For Dora Hartline, driving a truck that requires more gas has become difficult when prices jump unexpectedly.

“I live in Benton Harbor, but I’m from Dowagiac and all of my family is here,” Hartline said Tuesday. “It’s terrible. By the time I go out to get gas, the prices have risen again.”

Hartline said that because she works nights and sleeps during the day, she and others like her on the same schedule often miss the daily fluctuation and get stuck paying higher prices.

“I’d say I spend about $50 a week for gas because it’s a truck,” Hartline said. “But they need to give us a break.”

For other southwest Michigan residents, the recent spike causes a lot of anger.

“It’s a kick in the gut,” Judy Eazsol, of Niles, said Tuesday. “A holiday comes around and the prices jump every time; that’s politics.”

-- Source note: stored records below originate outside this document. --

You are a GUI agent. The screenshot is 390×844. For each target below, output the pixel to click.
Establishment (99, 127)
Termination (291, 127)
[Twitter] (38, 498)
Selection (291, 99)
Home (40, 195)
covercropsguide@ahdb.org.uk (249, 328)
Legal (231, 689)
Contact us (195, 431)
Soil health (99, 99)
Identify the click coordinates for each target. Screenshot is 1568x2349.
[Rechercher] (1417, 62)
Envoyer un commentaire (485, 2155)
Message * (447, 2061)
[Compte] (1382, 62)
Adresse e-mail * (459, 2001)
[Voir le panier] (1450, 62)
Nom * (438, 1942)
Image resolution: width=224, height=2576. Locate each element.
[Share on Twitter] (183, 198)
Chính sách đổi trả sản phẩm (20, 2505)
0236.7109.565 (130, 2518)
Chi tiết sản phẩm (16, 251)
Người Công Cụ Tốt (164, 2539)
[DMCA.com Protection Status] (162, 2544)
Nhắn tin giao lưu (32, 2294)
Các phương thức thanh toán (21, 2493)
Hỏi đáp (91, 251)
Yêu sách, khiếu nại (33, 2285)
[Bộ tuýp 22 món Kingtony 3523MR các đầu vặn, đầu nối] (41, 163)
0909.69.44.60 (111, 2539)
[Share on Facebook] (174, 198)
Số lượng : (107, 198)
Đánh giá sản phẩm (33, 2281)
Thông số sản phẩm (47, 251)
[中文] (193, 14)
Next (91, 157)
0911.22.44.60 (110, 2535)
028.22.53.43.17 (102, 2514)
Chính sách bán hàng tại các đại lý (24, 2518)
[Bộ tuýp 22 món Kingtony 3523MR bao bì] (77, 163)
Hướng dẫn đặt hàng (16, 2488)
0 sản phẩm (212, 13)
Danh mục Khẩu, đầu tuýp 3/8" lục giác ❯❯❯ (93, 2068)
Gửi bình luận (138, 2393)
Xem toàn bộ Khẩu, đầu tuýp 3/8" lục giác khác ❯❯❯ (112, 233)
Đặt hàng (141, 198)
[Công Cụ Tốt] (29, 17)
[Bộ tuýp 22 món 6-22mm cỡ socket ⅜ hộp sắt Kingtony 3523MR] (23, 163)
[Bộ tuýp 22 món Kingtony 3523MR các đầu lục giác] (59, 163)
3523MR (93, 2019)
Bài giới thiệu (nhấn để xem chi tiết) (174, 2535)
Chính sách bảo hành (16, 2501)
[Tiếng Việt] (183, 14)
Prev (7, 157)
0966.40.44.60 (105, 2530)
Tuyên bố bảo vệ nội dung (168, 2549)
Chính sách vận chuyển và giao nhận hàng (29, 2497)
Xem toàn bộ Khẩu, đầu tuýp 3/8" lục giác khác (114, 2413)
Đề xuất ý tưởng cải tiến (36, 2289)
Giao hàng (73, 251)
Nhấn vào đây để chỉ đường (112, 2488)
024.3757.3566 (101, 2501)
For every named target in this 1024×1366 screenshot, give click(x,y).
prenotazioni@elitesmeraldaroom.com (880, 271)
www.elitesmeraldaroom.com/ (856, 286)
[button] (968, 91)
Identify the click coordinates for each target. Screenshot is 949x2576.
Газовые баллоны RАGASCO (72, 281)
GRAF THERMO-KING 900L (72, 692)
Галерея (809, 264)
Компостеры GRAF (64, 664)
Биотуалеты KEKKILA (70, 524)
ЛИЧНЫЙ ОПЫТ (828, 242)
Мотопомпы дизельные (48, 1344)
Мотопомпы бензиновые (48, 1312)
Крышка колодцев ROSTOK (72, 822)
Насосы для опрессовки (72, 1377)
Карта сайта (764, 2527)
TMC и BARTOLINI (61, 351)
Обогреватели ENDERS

Eazsol, who expressed anger about the spike, said that the jump is especially difficult on drivers who survive on Social Security and disability benefits.

“We get barely enough to live off of,” Eazsol said. “We don’t have any extra funds to play around with.”

Fellow Niles resident Brenda Lyons said the price jump was expected, but that it doesn’t make the economic pinch any easier on consumers.

“It’s annoying,” Lyons said. “Even after the Fourth, it might just stay up.”

While the prices may shift unpredictably again after the holiday dust settles, Boyll said caring too much only makes the situation worse.

“I know they gouge the prices,” Boyll said. “The people who can do something about it are being paid to do nothing about it.”